Link Posted: 11/28/2015 10:27:23 AM EDT
[#12]
Definitely worth reading, but it is the ultimate wall of text.  Furthermore, reading it might be the loneliest feeling in the world as you watch your fellowman wandering around clueless that history is truly repeating itself; and you have this knowledge and there is very little you can do except vote and buy more ammo! See if any of this sounds familiar:.  

"The incapacity of a weak and distracted government may often assume the appearance, and produce the effects, of a treasonable correspondence with the public enemy."

"The Italians, who had long since renounced the exercise of arms, were surprised, after forty years' peace, by the approach of a formidable Barbarian, whom they abhorred, as the enemy of their religion, as well as of their republic."

http://www.sacred-texts.com/cla/gibbon/03/daf03033.htm

When Rome fell, the gates were opened from within, while the powers that be rested safely, they thought, behind armed guards and gates:

"While the emperor and his court enjoyed, with sullen pride, the security of the marches and fortifications of Ravenna, they abandoned Rome, almost without defence...

"The king of the Goths, who no longer dissembled his appetite for plunder and revenge, appeared in arms under the walls of the capital; and the trembling senate, without any hopes of relief, prepared, by a desperate resistance, to defray the ruin of their country.
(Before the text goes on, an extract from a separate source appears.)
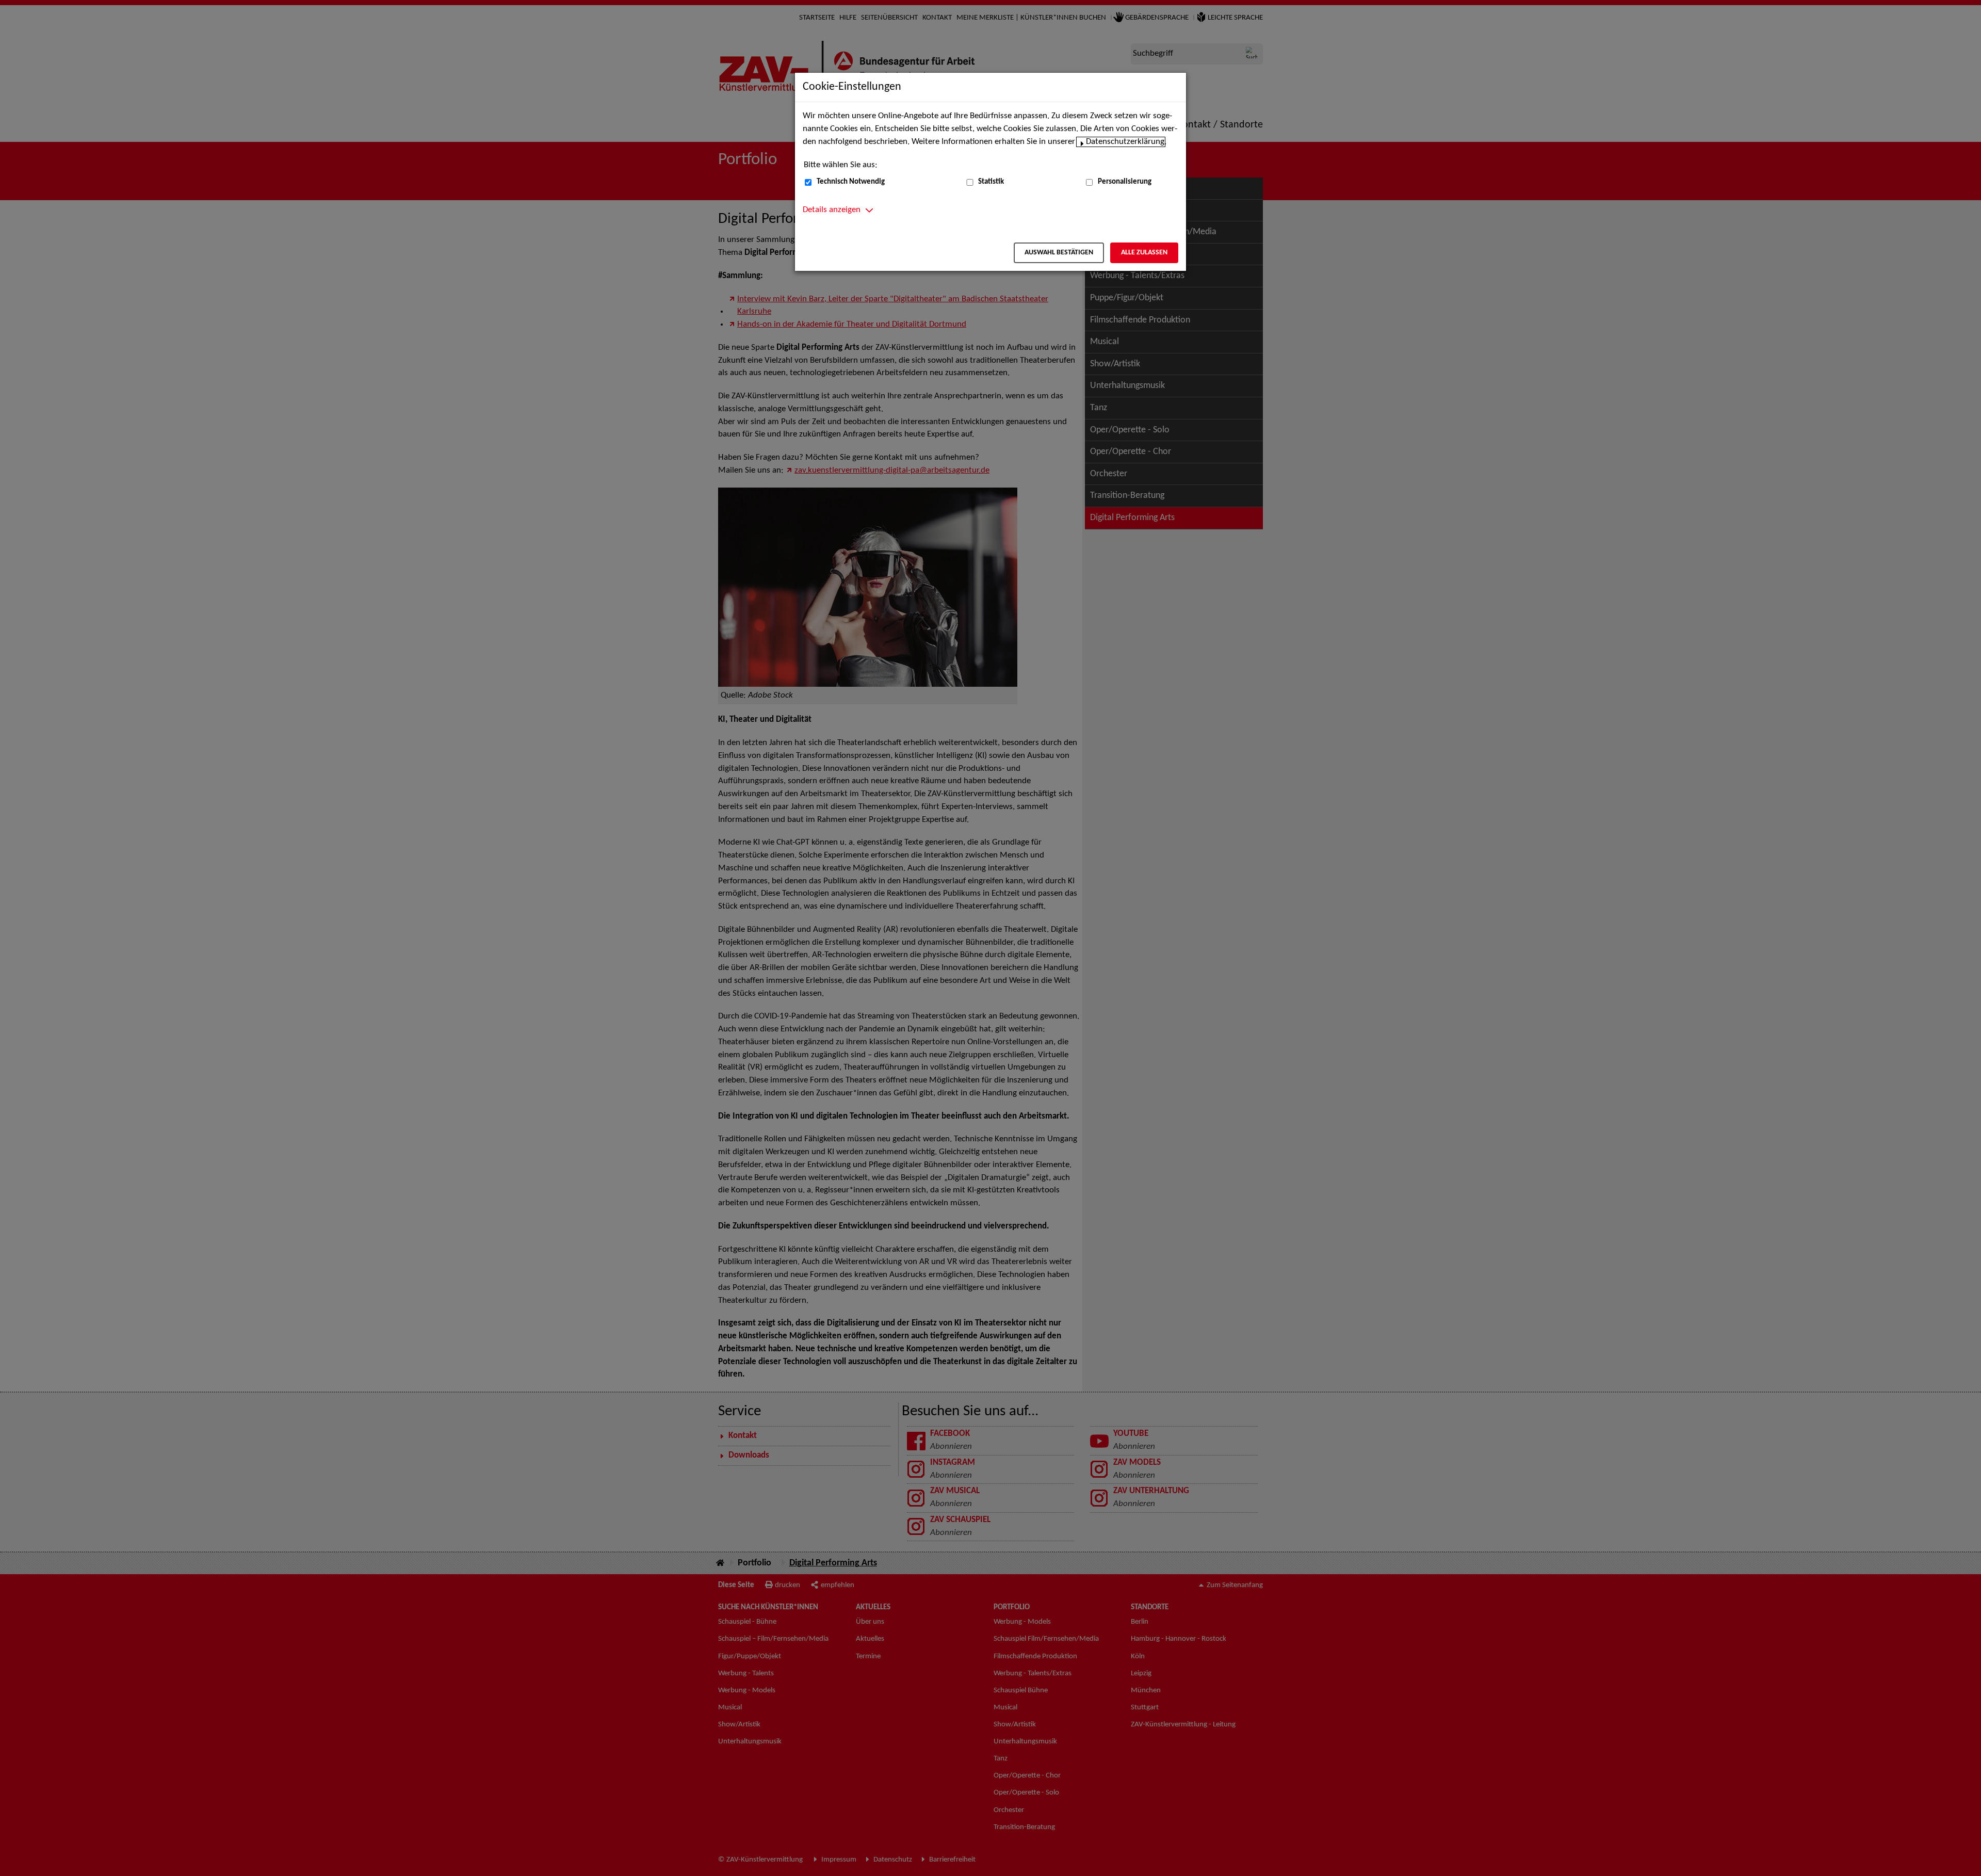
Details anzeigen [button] (831, 210)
But they were unable to guard against the secret conspiracy of their slaves and domestics; who, either from birth or interest, were attached to the cause of the enemy. At the hour of midnight, the Salarian gate was silently opened, and the inhabitants were awakened by the tremendous sound of the Gothic trumpet. Eleven hundred and sixty-three years after the foundation of Rome, the Imperial city, which had subdued and civilized so considerable a part of mankind, was delivered to the licentious fury of the tribes of Germany and Scythia."

http://www.sacred-texts.com/cla/gibbon/03/daf03019.htm
Link Posted: 12/18/2015 12:08:16 PM EDT
[#13]
I have read some of it. It's a massive volume! You can pick it up online for free. iIRc the books start during the time of Antoninus Pius so if you are looking for earlier Roman history you will have to go elsewhere.